- **Task requirements**:
Please return the records from the line with "Given: Select Mia's assembly scenario text" up to and including the line with "pos(375,398)", repeating each one without change.

'''

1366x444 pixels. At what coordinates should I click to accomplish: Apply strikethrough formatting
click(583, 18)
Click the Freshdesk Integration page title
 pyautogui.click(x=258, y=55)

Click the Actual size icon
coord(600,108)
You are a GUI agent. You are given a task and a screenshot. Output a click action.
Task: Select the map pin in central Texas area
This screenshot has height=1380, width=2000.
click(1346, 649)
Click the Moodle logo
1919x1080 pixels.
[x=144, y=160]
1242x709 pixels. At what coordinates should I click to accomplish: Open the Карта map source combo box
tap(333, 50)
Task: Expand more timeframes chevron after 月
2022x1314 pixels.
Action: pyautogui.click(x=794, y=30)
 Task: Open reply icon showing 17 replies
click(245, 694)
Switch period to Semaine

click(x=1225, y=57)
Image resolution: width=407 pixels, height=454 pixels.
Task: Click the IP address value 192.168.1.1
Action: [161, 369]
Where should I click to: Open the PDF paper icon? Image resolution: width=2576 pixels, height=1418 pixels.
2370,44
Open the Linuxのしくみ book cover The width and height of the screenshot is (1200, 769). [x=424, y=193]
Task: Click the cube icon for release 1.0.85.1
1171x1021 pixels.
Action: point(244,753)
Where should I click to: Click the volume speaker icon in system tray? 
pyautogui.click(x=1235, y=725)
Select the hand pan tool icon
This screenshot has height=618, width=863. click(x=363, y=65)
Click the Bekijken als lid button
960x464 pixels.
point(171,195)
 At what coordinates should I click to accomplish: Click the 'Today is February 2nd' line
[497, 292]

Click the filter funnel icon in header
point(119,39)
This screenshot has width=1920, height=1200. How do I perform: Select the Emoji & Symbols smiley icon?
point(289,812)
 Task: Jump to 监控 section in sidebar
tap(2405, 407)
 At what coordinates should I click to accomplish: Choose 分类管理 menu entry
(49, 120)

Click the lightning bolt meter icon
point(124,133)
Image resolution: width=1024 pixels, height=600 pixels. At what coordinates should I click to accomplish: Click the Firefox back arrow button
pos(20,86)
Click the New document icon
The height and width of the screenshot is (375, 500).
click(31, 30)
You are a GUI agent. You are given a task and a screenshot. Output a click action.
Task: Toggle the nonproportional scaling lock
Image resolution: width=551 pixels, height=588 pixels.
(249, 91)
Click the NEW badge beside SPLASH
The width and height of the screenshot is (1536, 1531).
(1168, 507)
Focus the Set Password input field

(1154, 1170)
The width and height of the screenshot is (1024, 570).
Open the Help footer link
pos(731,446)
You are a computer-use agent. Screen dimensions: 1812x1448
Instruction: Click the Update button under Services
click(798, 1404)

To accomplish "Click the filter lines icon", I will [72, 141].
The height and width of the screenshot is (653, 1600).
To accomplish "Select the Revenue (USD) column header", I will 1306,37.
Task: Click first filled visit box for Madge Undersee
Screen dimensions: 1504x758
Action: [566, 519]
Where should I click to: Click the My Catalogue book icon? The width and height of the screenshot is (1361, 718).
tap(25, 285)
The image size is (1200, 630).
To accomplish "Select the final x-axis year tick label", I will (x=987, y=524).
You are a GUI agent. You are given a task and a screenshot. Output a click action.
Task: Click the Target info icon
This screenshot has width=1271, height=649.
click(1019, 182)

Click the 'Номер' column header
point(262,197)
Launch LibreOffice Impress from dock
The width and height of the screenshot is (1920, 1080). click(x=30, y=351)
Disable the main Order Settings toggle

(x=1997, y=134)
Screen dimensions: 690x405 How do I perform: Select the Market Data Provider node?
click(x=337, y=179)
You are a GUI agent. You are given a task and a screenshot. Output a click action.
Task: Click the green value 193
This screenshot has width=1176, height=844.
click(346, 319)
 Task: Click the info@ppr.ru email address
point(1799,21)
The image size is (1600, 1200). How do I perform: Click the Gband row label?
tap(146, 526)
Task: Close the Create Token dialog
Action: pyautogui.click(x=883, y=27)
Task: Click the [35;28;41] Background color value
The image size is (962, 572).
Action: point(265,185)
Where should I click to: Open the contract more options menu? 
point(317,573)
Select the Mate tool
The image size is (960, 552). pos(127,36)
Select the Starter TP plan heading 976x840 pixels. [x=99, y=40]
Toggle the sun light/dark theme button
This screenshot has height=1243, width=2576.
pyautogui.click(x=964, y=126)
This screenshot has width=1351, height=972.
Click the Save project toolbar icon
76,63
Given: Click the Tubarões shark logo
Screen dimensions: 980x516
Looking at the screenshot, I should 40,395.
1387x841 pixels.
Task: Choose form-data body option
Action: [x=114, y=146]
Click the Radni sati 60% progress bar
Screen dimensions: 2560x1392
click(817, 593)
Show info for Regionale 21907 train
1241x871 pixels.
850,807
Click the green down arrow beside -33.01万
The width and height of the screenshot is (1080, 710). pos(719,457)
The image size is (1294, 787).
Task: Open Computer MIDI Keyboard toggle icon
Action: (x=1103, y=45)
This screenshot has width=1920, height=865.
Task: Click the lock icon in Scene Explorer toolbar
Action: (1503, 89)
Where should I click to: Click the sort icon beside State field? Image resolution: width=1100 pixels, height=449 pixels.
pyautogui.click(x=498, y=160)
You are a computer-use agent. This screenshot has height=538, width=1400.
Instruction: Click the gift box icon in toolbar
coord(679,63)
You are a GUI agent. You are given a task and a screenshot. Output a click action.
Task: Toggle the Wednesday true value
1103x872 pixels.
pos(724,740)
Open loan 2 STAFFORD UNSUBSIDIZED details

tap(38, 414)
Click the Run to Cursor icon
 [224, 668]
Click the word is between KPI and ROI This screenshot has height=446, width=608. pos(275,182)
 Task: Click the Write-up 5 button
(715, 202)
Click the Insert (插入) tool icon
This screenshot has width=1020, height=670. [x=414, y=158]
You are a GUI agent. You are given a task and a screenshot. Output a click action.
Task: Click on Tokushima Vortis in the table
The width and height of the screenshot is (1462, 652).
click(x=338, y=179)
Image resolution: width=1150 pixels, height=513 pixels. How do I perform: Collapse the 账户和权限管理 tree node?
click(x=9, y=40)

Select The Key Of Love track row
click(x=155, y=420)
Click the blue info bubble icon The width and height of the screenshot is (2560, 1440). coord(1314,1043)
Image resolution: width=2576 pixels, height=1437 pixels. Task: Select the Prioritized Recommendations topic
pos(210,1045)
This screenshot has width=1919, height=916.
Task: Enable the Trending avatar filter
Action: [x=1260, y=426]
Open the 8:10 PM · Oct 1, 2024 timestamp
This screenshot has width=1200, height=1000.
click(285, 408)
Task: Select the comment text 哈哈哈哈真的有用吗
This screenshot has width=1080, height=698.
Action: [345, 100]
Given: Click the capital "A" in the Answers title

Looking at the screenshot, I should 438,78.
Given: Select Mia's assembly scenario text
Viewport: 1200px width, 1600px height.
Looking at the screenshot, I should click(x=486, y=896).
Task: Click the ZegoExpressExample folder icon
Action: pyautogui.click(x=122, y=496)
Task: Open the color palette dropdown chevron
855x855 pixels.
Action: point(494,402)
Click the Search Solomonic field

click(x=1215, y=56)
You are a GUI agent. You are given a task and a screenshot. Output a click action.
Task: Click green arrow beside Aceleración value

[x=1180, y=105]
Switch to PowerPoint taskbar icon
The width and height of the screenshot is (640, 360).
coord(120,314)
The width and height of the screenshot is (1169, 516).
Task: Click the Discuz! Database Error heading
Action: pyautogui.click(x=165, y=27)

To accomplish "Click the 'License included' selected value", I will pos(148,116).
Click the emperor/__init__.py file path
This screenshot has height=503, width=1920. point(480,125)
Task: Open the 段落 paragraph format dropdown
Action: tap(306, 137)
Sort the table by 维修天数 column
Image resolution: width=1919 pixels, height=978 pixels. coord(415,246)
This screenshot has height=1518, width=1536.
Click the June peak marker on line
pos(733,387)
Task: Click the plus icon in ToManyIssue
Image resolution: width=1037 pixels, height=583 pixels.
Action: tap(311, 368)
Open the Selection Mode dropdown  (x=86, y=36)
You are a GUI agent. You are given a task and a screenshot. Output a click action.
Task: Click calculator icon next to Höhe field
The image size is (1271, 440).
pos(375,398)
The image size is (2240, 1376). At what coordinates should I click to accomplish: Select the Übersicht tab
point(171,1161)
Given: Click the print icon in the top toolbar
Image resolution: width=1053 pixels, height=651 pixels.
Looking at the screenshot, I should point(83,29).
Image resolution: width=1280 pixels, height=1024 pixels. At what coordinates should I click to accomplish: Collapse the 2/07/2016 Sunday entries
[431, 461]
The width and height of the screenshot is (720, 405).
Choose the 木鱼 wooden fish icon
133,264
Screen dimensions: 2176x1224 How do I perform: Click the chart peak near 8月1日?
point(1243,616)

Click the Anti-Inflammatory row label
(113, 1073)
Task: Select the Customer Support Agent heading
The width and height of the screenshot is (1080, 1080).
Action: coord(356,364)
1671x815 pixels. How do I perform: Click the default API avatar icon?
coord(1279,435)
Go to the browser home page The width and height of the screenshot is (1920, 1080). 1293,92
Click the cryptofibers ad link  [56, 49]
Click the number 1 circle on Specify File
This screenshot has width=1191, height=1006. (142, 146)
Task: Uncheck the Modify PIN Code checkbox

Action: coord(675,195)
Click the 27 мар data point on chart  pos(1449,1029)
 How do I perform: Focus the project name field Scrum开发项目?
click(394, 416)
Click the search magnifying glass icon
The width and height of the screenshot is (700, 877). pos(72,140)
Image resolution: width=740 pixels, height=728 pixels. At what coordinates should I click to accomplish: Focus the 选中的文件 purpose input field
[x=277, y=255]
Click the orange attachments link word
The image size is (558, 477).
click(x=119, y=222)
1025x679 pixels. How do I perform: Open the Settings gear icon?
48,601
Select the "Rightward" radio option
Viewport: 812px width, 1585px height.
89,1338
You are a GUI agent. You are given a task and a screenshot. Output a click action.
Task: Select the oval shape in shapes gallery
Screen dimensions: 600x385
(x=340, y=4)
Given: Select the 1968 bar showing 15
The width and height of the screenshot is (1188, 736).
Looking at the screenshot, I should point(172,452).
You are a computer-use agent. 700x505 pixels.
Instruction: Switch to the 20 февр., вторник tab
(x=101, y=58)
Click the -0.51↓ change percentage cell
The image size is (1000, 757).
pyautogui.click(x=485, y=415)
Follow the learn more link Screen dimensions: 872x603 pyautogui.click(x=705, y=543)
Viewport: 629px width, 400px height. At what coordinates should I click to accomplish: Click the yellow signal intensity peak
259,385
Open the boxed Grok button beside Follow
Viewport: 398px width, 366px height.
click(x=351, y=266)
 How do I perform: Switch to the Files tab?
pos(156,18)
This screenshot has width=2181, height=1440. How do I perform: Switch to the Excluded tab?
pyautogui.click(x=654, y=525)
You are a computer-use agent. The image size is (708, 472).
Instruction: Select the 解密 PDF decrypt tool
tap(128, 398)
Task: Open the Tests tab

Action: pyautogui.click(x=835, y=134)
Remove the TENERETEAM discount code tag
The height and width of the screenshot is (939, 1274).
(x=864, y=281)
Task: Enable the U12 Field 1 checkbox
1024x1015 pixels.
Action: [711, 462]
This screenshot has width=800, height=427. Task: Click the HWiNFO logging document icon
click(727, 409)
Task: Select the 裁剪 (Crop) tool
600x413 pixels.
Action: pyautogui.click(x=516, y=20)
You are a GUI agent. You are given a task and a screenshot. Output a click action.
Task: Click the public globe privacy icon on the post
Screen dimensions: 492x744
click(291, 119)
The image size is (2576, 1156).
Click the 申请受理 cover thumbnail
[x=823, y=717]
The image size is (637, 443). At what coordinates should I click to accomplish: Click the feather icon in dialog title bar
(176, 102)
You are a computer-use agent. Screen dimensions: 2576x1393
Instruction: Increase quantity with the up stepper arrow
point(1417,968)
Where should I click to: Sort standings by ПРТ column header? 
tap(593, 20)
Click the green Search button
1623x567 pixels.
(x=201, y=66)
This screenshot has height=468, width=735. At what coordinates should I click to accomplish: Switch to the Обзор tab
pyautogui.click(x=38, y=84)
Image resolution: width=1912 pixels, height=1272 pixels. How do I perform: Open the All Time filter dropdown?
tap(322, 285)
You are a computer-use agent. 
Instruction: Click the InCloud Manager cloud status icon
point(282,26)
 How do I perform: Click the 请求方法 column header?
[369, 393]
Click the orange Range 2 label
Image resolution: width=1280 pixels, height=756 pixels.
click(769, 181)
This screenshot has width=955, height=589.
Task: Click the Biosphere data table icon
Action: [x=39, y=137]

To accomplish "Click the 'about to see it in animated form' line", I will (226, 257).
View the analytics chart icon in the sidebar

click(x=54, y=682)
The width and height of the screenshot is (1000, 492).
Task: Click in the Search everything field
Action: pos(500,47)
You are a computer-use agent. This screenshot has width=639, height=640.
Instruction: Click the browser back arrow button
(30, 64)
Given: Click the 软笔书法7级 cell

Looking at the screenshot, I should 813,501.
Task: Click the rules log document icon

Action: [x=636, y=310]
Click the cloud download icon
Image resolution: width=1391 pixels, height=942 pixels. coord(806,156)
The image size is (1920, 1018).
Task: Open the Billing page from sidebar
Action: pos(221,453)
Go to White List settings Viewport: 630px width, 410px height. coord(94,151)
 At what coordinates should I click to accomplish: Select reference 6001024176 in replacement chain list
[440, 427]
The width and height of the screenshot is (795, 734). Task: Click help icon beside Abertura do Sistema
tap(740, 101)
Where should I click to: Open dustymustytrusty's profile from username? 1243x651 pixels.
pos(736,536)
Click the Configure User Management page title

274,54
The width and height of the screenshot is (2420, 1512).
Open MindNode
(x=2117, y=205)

'''

- **Answer to the exercise**:
Given: Select Mia's assembly scenario text
Viewport: 1200px width, 1600px height.
Looking at the screenshot, I should click(x=486, y=896).
Task: Click the ZegoExpressExample folder icon
Action: pyautogui.click(x=122, y=496)
Task: Open the color palette dropdown chevron
855x855 pixels.
Action: point(494,402)
Click the Search Solomonic field

click(x=1215, y=56)
You are a GUI agent. You are given a task and a screenshot. Output a click action.
Task: Click green arrow beside Aceleración value

[x=1180, y=105]
Switch to PowerPoint taskbar icon
The width and height of the screenshot is (640, 360).
coord(120,314)
The width and height of the screenshot is (1169, 516).
Task: Click the Discuz! Database Error heading
Action: pyautogui.click(x=165, y=27)

To accomplish "Click the 'License included' selected value", I will pos(148,116).
Click the emperor/__init__.py file path
This screenshot has height=503, width=1920. point(480,125)
Task: Open the 段落 paragraph format dropdown
Action: tap(306, 137)
Sort the table by 维修天数 column
Image resolution: width=1919 pixels, height=978 pixels. coord(415,246)
This screenshot has height=1518, width=1536.
Click the June peak marker on line
pos(733,387)
Task: Click the plus icon in ToManyIssue
Image resolution: width=1037 pixels, height=583 pixels.
Action: tap(311, 368)
Open the Selection Mode dropdown  (x=86, y=36)
You are a GUI agent. You are given a task and a screenshot. Output a click action.
Task: Click calculator icon next to Höhe field
The image size is (1271, 440).
pos(375,398)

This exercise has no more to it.